そんなことが論点となり、「トリチウムは安全だから原発は大丈夫」などという議論がこれまであったのでしょうか? 少なくとも、国民には知らされていたのでしょうか?

いつも国民は、蚊帳の外に置かれ、「政府を信じなさい」とだけ言われ、本当のことを知らなかったのではないでしょうか?
福島第一原発の事故から10年間、このような検討が政府によってなされてきたというのであれば、それについて国会或いは国民の間においても議論が尽くされても良かったのではないでしょうか。しかし、その形跡は一部の密室的な話し合いがなされたのみで、国民に対して白日の下に晒されてきたとは到底言えないものではないでしょうか。

それに輪をかけるように、大阪府の吉村洋文知事が、日を開けず13日、大阪府としては、政府が海洋放出を決めた福島第一原発の汚染処理水について、「政府からの要請があれば大阪湾での放出も真摯(しんし)に検討したい」と述べたのです。そして、記者会見で、吉村知事は放出される処理水の放射性物質の濃度は国の放出基準を下回るとして「世界基準でも安全だ」と言い、「風評被害を福島だけに押しつけるのはあってはならない。電力を特に消費するエリアを含め全国で協力すべきだ」と語ったというのです。
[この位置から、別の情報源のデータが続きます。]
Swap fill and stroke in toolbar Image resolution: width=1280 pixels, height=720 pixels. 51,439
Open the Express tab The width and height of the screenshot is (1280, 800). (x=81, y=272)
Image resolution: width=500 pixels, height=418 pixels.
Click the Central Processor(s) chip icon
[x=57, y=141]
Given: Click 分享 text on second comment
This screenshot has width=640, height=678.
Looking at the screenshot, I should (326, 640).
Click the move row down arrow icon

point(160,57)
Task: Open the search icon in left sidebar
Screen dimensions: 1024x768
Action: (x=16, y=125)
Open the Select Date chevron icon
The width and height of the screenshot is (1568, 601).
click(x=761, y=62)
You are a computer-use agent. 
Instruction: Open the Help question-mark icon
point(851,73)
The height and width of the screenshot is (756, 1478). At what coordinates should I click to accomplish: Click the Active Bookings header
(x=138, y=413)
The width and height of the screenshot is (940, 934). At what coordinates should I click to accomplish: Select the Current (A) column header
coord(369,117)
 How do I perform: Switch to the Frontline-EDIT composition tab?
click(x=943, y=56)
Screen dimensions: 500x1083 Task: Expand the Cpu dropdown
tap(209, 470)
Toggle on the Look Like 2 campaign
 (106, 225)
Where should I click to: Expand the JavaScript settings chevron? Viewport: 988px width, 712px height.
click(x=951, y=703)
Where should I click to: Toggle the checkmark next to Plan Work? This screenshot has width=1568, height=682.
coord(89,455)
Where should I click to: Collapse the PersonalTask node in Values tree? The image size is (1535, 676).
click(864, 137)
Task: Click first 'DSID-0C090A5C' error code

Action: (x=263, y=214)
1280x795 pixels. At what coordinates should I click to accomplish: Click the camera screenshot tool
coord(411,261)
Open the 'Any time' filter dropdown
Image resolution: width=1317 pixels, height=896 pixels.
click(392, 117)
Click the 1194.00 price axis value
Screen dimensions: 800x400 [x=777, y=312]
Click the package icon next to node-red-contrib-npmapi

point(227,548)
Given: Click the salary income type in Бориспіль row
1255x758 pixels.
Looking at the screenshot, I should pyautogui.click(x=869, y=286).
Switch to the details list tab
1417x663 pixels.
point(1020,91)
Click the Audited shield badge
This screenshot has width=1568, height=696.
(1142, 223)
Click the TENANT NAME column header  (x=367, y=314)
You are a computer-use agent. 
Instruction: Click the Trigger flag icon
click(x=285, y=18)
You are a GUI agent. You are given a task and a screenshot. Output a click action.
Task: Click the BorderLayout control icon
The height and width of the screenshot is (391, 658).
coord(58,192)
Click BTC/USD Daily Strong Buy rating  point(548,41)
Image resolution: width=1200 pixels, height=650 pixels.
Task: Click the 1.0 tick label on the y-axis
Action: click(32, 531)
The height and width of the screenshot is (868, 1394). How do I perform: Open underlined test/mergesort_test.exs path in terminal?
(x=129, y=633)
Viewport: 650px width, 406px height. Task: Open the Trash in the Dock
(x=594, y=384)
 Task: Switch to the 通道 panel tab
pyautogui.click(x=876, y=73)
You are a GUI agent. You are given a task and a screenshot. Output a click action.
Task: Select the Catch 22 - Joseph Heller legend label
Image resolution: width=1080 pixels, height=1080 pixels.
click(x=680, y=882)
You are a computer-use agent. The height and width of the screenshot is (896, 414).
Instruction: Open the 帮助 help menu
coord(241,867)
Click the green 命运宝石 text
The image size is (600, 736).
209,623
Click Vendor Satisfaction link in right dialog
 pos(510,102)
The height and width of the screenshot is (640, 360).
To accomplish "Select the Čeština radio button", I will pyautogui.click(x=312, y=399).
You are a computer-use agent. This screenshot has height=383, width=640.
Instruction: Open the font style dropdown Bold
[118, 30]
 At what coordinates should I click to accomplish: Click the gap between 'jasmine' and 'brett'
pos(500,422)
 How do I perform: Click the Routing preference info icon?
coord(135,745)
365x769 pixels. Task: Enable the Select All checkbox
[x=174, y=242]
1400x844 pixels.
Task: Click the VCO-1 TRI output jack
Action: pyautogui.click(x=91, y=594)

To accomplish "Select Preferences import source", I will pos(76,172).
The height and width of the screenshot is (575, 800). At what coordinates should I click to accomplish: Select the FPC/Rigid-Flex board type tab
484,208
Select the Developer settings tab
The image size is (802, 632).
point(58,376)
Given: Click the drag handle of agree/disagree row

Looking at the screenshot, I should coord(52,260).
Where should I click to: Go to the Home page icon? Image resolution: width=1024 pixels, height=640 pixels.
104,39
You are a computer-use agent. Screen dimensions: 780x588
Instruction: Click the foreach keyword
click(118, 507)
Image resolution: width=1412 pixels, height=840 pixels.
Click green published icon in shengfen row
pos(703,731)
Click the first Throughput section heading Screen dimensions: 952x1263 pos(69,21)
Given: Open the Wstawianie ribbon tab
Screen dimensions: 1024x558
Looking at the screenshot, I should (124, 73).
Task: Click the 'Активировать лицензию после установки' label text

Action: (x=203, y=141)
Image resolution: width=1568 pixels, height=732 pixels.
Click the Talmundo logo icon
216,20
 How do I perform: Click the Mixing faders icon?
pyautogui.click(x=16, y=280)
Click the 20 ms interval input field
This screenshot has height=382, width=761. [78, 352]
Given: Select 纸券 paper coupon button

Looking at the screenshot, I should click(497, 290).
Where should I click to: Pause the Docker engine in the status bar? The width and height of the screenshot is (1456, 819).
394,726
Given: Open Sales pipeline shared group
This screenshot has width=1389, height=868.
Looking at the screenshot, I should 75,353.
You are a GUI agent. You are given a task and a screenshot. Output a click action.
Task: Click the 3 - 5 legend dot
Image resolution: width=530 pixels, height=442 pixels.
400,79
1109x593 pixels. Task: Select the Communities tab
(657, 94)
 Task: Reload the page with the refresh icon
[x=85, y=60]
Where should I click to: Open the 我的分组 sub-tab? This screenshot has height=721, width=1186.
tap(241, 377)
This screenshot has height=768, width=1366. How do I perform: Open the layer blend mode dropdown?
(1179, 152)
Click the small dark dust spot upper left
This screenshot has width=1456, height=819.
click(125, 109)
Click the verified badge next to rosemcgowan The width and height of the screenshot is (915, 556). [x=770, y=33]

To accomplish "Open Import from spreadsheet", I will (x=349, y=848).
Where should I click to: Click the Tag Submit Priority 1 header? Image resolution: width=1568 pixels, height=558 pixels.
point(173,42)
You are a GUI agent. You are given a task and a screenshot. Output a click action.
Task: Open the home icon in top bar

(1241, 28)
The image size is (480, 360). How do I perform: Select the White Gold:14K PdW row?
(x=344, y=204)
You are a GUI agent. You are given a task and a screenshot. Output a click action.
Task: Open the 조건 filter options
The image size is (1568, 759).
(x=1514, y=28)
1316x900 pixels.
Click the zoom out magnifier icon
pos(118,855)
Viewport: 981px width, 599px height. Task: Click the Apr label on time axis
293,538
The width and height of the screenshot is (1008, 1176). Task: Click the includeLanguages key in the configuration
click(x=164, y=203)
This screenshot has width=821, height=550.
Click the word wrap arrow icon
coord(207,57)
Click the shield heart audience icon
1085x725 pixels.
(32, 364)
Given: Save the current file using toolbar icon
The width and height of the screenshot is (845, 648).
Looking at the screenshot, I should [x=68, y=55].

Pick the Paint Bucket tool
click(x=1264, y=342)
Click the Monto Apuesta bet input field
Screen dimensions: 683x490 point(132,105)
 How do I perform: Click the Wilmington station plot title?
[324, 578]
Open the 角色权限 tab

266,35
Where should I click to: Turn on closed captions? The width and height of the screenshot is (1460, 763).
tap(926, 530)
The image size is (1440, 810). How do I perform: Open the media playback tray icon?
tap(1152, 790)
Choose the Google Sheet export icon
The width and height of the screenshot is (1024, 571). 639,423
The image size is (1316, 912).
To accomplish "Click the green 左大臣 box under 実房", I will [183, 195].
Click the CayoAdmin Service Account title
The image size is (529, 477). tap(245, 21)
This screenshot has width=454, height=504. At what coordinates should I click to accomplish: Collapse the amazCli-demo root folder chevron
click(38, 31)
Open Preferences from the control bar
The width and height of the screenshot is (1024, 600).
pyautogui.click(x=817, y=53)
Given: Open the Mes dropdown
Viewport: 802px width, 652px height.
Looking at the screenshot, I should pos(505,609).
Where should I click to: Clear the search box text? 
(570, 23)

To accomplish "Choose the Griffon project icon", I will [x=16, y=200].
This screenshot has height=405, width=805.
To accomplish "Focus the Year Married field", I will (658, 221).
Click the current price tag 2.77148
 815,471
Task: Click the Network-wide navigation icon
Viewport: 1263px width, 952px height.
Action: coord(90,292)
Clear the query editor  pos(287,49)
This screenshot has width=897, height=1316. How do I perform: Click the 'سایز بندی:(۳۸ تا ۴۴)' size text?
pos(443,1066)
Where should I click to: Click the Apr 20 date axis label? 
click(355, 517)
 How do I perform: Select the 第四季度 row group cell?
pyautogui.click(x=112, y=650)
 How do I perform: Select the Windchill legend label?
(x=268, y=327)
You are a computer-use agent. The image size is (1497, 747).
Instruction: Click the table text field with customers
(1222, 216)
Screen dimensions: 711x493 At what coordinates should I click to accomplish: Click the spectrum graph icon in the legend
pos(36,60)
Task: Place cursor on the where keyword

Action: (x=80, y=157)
大阪は、本日(13日)のコロナ感染者がこれまでの最高値である1099名となっているのです。

西村知事は、コロナに関しても、大阪は医療が逼迫した状況ではないとして、東京都に先んじて緊急事態宣言を取り消して欲しいとの要望をなしたではありませんか。その体たらくが感染者の増加ではなかったのでしょうか?

その舌の根も乾かないうちに、今般はコロナより更に議論を尽くさなければならない汚染処理水の取扱について発言するなどというのは、一体何をお考えなのか全く理解に苦しむのです。目眩ましでしょうか。

希釈された汚染水も多量になれば、トリチウムの絶対量は確実に増え続けます。「希釈」というものは、それによって絶対量を減らすことができるものではないことを理解すべきです。

大阪湾は、瀬戸内海の端に存するもので、外界に比べて水通しは絶対的に悪いはずです。そのような場所に、どれくらいの量かは判りませんが、汚染処理水を放出することが危険ではないのかどうかについてきちんとしたエビデンスをお持ちなのでしょうか?

スタンドプレーはほどほどにして欲しいと思います。弁護士なのですから、もっと思慮深い発言をしていただきたいと思います。